ISLAMABAD: The government deferred action against protesters belonging to the Sunni Tehreek and other parties, who have camped out in D-Chowk since Sunday night, for another day as Interior Minister Chaudhry Nisar Ali Khan vowed to get Constitution Avenue cleared out by Wednesday.

With the fate of the sit-in hanging in the balance, backchannel attempts at negotiation also looked to have borne fruit, as the minister told reporters that some religious leaders had flown in from Karachi to intercede on the protesters’ behalf and were negotiating with the district administration for safe exit of the protesters.

However, he made it clear that those who had damaged public and private property under the guise of a chehlum would not be spared. Though he did not give a clear timeline for the proposed action against protesters, he said any operation would be conducted in broad daylight and under the watchful eye of the media.

Chaudhry Nisar insisted that no one from the government was involved in talks with protesters, adding that the sit-in leaders should deal with the district administration.
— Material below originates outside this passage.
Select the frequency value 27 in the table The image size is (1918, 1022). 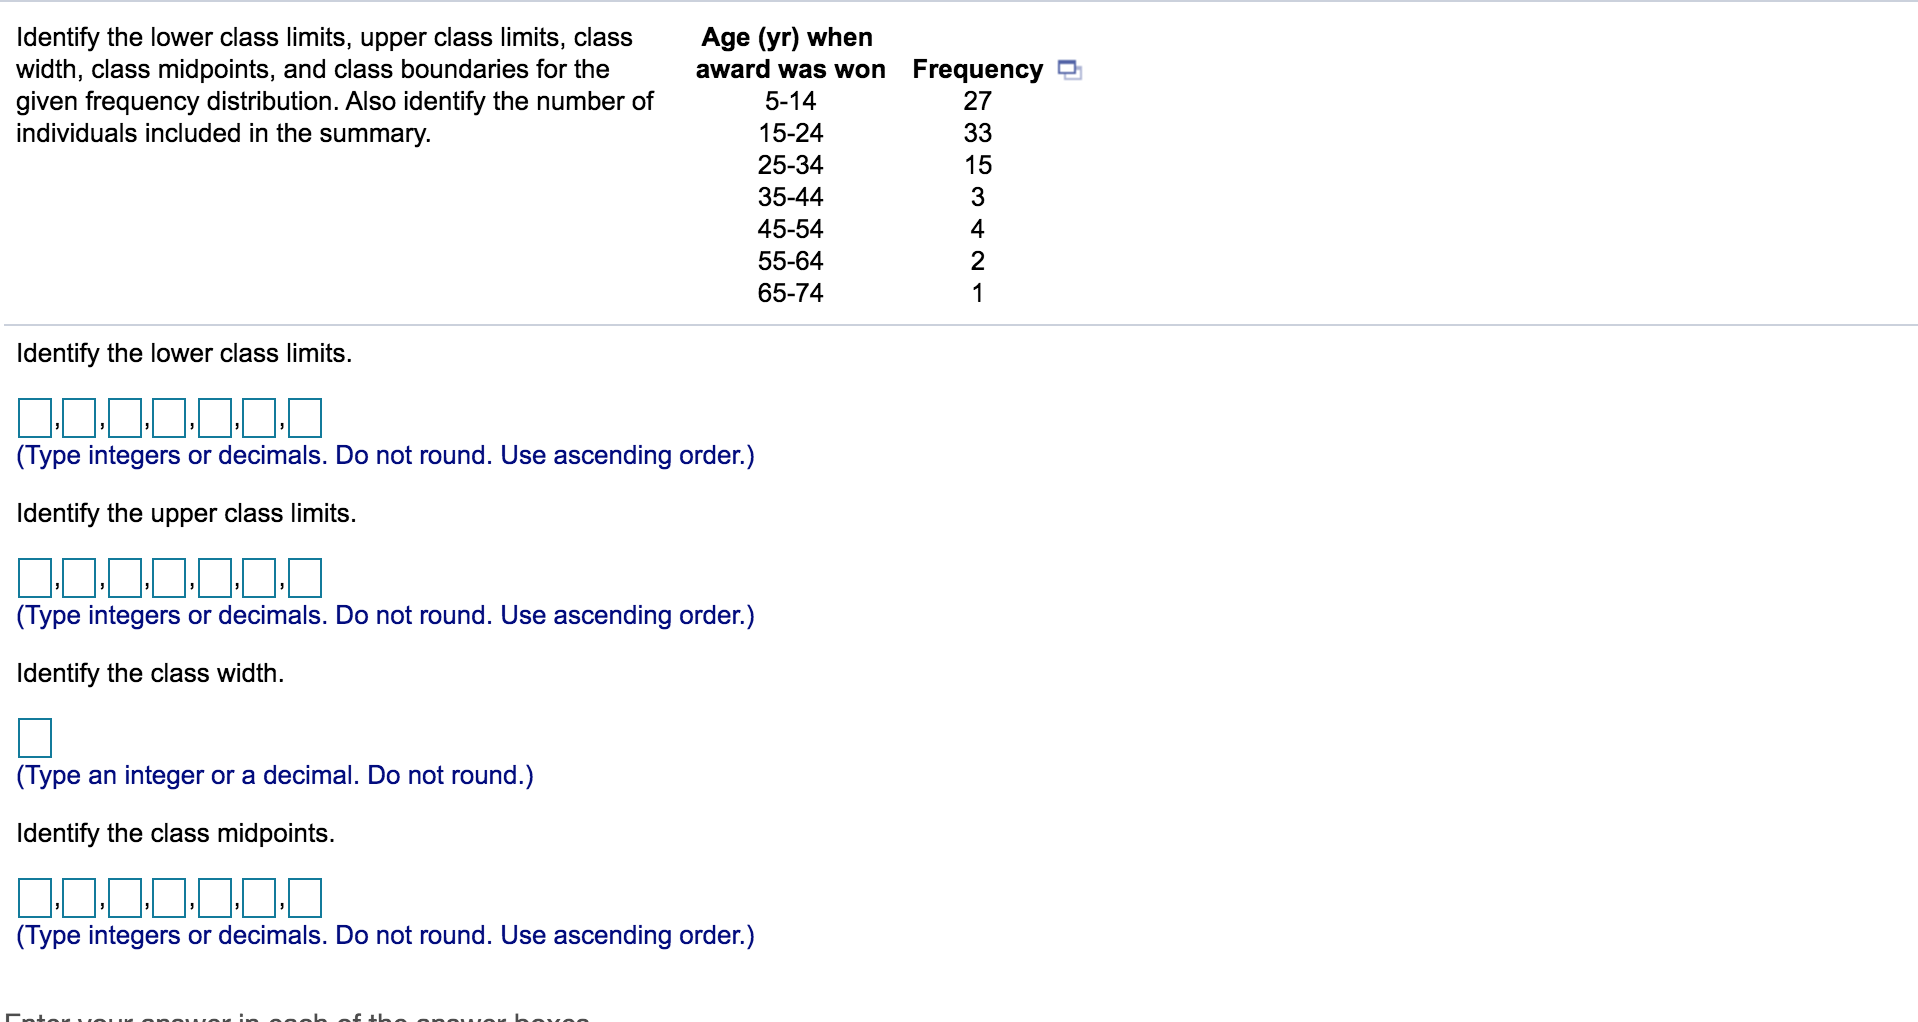pos(977,101)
He also denied reports that cabinet members Ishaq Dar and Tariq Fazal Chaudhry were negotiating with the protesters. “No such talks are taking place on a government level and no such talks will take place,” he said.
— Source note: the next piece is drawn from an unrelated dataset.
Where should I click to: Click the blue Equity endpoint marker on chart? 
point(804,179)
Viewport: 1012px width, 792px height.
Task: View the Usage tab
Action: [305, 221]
“I will not allow anyone to further their politics over dead bodies,” he said.

He recalled that permission was extended on an application submitted to the Punjab government to hold the chehlum with an undertaking that the participants would disperse peacefully.
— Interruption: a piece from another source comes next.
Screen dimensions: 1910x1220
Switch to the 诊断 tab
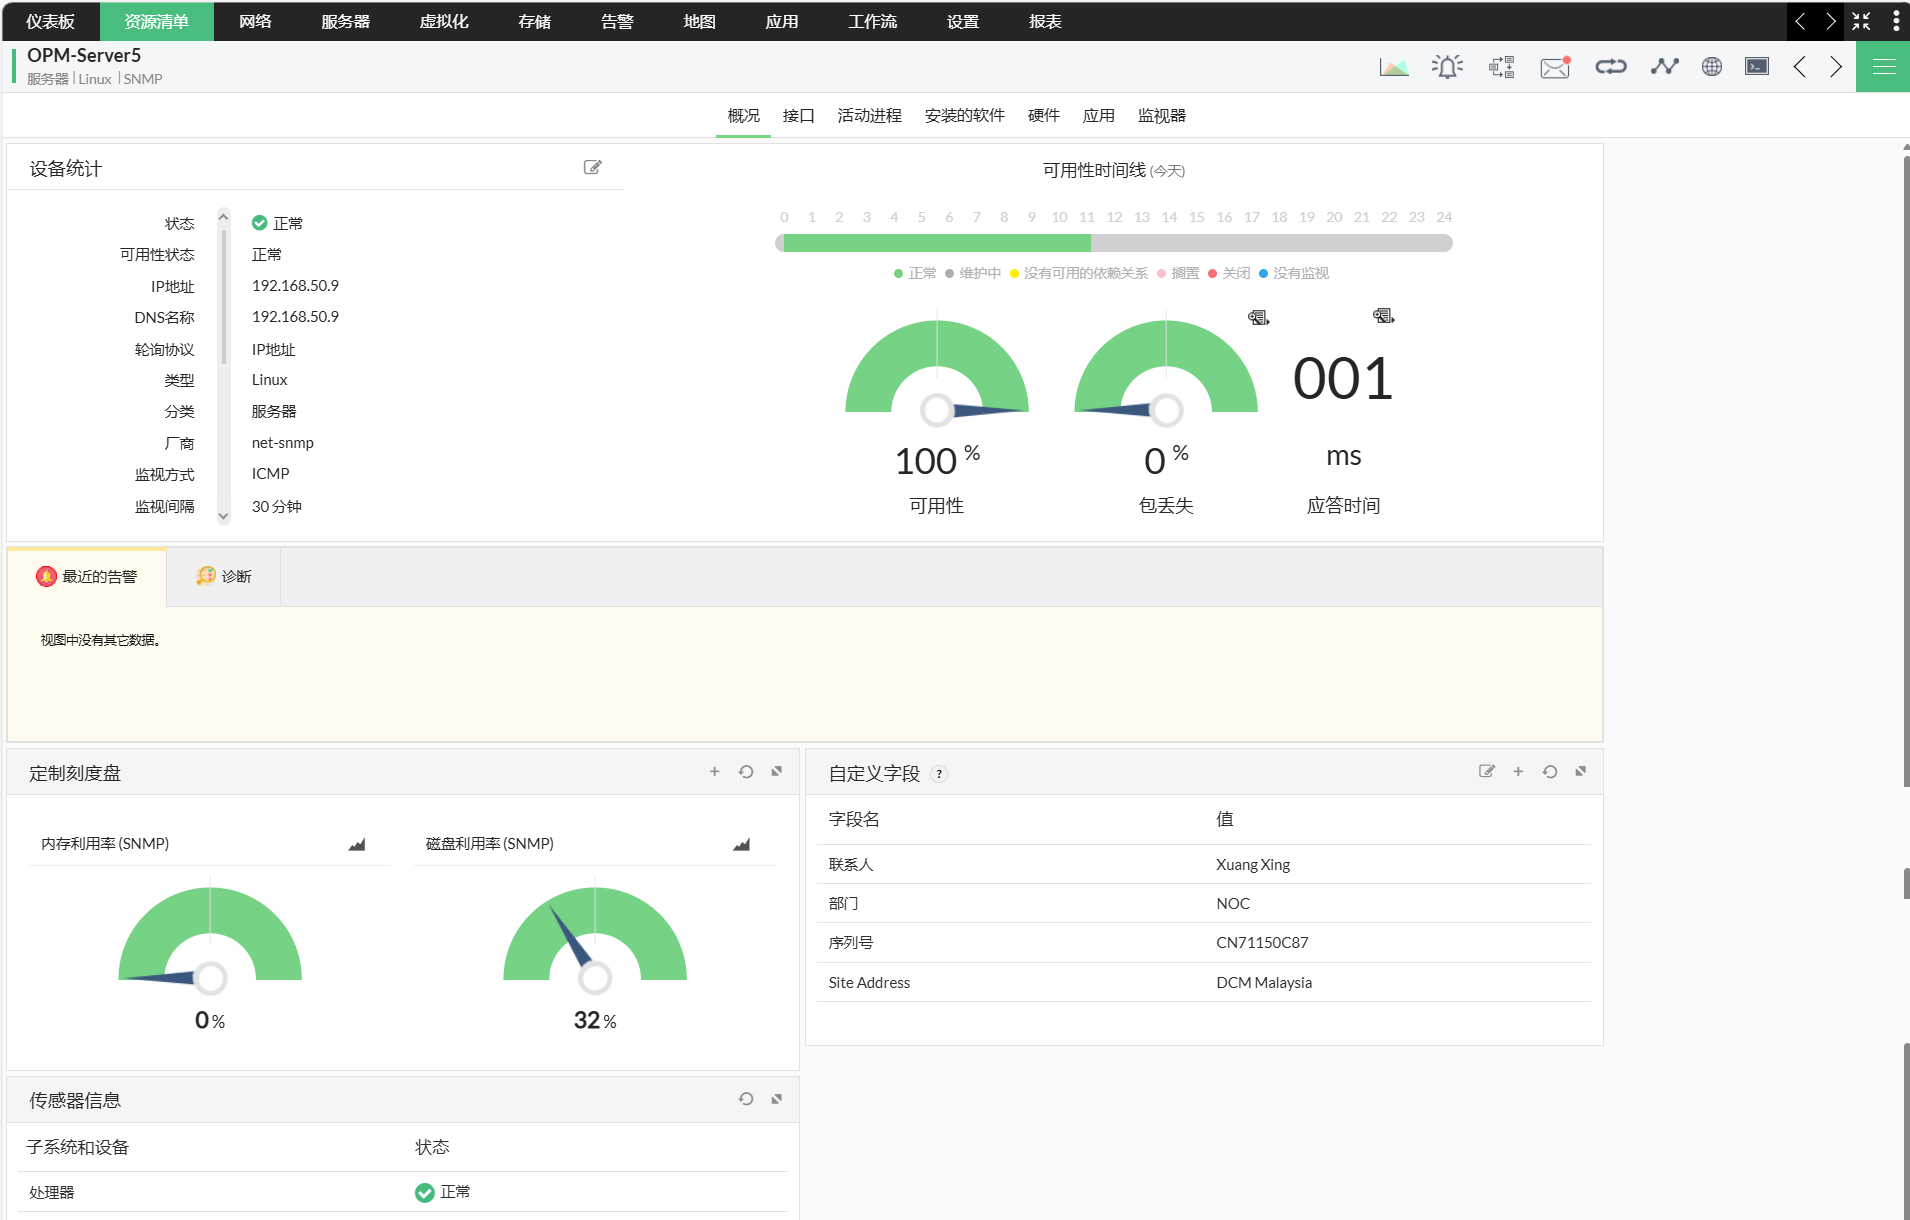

Interior minister says action against sit-in to be carried out in broad daylight

The minister said that a senior official had been tasked with investigating how the protesters managed to enter the Red Zone, adding that the police were apparently unprepared for such an eventuality.

Saying that details would be provided later, the minister claimed that many of the protesters involved in the destruction of public property had already been arrested.

The interior minister said that the reason for delaying the operation against protesters was to give those who wanted to leave peacefully, especially the elderly, should be given the chance to evacuate.

Also on Tuesday, Awais Noorani, who is the son of late Jamiat Ulema Pakistan leader and eminent Karachi businessman Haji Rafiq Pardesi, who heads the Barkati Foundation, arrived along with senior officers of ICT administration to hold talks with the leaders of the protest.

Earlier, Mufti Muneebur Rehman – who heads the government’s Ruet-i-Hilal Committee – had also came out in support of the sit-in, saying that the government should immediately negotiate with the leaders to end the standoff.

Police and security officials Dawn spoke to on Tuesday also claimed to have the situation well in hand. “There are around 1,000-1,500 protesters and we have around 3,000 police, 3,000 FC and around 700 Rangers personnel who have surrounded the sit-in from all sides,” a police officer said, adding, “We are prepared.”

The sit-in in Karachi also continued for the second day on the Numaish traffic intersection. The sit-in organised by Sunni Tehreek and Tanzeemat Ahl-i-Sunnat caused closure of two key roads which led to a traffic jam on alternate routes.

A large number of vehicles got stuck for hours in long queues due to traffic jams that not only hit M.A. Jinnah Road, but also the arterial Sharea Faisal and other major thoroughfares in the city’s East and South districts. A heavy contingent of police, backed and Rangers, was deployed around the protest venue in the evening with a water cannon and armoured personnel carrier, although there was no action from the law-enforcement agencies.

Similar protests were also reported from several other cities and towns.